An essential element of preserving biodiversity and ecosystems is defending threatened and endangered (T&E) species. Now, however, both in Washington, DC and in Harrisburg, PA, there are lawmakers seeking to weaken the process for protecting T&E species. The proposed Pennsylvania law is called, innocently enough, the Endangered Species Coordination Act. We believe it is not so innocent.

We join those who are expressing their grave concern at the Pennsylvania Game Commission (PGC), which has jurisdiction over listing T&E animals and birds, and those at the Pennsylvania Fish and Boat Commission (PF&BC), which has jurisdiction over listing fish, reptiles and amphibians. We join also with the Northeast PA chapter of the Audubon Society, the Delaware Riverkeeper and others who are speaking out against the bills (House Bill 1576 and Senate Bill 1047).

The most serious problem with the proposed law is that it would turn over to bureaucrats at the state’s Independent Regulatory Review Commission (IRRC) and to the legislature’s standing committees the final decision on whether to list or to delist a species, opening what has previously been a science-based process to politicization. As one legislator, who supports the House bill, told a constituent, “The independent review provided by IRRC is in place to provide accountability.” For us this raises the question of accountability to whom?

Other critics, such as PGC Executive Director Carl Roe, maintain that regulatory review by the IRRC is completely redundant to the process (because the boards of commissioners at the PGC and PF&BC already are fully independent agencies), and that the bills’ proposals would make the listing process burdensome, inefficient and slow by adding a new layer of bureaucracy.

The same legislator cited above went on to say that “lawmakers have for years heard concerns and frustrations from business and industry, as well as local government planners and conservation project planers about the cumbersome, non-transparent and time-consuming nature of the review process for environmental permitting… House Bill 1576 could serve to improve that system… while creating a proper balance between economic growth and environmental protection.”

To us, this is the heart of the matter—legislators seeking to move the process to be more favorable to business interests at the expense of an environmental process that has worked for many years and achieved positive results.

As for the commonly expressed concern that protecting species is anti-business or anti-development, PF&BC Executive Director John Arway, calling the House bill “critically flawed, even with its proposed amendments,” testified that his agency is “not the obstacle to development that some have claimed…We take our responsibility of advising business, individuals and other agencies seriously, and we know that the best way to do our jobs is by being as cooperative and timely as possible.

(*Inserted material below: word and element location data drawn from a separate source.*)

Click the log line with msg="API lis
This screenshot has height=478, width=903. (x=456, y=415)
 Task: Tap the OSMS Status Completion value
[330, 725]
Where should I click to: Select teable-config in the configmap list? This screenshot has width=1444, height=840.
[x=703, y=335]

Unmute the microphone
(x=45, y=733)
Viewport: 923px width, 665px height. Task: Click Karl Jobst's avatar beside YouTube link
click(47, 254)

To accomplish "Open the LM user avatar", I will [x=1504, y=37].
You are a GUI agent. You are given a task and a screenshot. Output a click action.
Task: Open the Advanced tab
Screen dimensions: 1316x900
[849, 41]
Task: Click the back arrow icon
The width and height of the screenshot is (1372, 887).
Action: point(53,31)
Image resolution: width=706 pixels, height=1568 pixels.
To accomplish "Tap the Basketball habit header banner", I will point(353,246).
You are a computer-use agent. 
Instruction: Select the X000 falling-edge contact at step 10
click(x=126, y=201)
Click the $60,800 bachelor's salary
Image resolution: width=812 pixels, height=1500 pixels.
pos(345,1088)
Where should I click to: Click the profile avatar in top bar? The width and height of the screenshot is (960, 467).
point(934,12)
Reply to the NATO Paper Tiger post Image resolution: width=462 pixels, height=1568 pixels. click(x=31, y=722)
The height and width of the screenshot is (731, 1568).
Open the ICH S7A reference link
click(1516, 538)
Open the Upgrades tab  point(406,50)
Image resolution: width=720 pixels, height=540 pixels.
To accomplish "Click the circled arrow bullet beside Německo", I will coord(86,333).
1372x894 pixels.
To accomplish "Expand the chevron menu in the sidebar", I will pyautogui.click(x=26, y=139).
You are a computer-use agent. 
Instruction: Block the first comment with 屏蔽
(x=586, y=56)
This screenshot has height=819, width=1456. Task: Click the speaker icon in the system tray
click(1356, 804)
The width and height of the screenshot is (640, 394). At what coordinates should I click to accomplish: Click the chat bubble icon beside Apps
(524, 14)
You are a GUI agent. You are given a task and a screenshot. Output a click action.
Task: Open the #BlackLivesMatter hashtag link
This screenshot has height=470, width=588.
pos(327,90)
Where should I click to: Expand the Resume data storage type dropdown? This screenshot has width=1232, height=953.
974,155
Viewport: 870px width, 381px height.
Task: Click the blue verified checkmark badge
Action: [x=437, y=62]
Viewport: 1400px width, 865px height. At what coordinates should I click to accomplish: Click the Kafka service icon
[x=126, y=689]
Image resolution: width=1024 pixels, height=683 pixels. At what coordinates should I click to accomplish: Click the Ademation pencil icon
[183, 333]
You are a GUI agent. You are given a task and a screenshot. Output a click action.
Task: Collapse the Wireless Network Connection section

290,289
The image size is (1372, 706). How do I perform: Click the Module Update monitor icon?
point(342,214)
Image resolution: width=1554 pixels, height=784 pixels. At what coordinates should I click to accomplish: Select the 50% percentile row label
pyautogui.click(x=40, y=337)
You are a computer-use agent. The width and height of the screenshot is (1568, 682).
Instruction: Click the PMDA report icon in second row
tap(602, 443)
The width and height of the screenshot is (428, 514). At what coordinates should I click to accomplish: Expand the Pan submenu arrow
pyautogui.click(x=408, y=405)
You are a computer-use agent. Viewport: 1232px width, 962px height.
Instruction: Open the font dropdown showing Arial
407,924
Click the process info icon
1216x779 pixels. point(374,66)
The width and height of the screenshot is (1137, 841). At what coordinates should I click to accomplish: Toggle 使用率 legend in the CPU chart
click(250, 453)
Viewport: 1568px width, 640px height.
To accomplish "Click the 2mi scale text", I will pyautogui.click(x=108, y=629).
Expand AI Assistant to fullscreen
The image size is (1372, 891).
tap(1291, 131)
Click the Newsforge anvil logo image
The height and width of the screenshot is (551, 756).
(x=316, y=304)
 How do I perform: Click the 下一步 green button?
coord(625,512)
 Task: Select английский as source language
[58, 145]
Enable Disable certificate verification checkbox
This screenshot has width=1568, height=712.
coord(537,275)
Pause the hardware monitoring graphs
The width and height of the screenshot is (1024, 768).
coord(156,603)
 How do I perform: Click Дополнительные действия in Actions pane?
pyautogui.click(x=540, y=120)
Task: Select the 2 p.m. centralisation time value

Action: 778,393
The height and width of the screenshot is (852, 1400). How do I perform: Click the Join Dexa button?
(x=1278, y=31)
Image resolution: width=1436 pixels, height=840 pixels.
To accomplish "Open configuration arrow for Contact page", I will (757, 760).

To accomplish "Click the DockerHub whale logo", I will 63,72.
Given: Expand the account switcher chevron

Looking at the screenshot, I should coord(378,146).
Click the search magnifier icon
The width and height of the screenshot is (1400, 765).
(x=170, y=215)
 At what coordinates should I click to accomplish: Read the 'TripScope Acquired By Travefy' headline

Indeed, our commitment to work with industry is not new… We are committed to this collaborative approach and believe that it is preferable to dismantling 40 years of science-based decision making, which HB 1576 would do.”

Likewise PGC’s Roe testified that at his agency, “We have assisted many companies in their preplanning goals that have in fact saved them considerable costs... As an agency we feel we are a facilitator in this process and we work to insure both the industry and the species concerned are protected.”

At the same time as PA’s T&E species face tougher scrutiny for gaining protection, in Washington, DC the federal Endangered Species Act (ESA) is also under attack. The Senate bill (SB 1731), introduced by Sen. Rand Paul (R-KY) and Sen. Dean Heller (R-NV),would require that any species currently listed nationally is to be removed from the list after a five-year period regardless of its status, and only after a joint resolution of Congress would their protections be renewed for another five years. Members of the U.S. House have introduced their own proposal.

We believe that the attempts to weaken and/or dismantle protections for T&E species would wrongly tilt the advantage to private, corporate economic interests that seek short-term financial gain at the expense of the long-term health and sustainability of our forests, rivers and streams, and diverse ecosystems.

Forty years ago, the federal ESA of 1973 was signed into law by President Richard Nixon, a Republican. We believe that since then, the rules to protect species and their habitats on both state and federal levels have provided a workable and successful framework that brings different interests to the table to reach mutual accommodations. We believe that science should trump politics in this matter. We believe that sustaining habitat and protecting species and their ecosystems is good for everybody, including good for the economy. (Think of our own Upper Delaware River and its importance as an economic engine, which requires our long-term protection.) We believe that there is an effective T&E species program already in place in Pennsylvania and that it does not need to be “fixed.”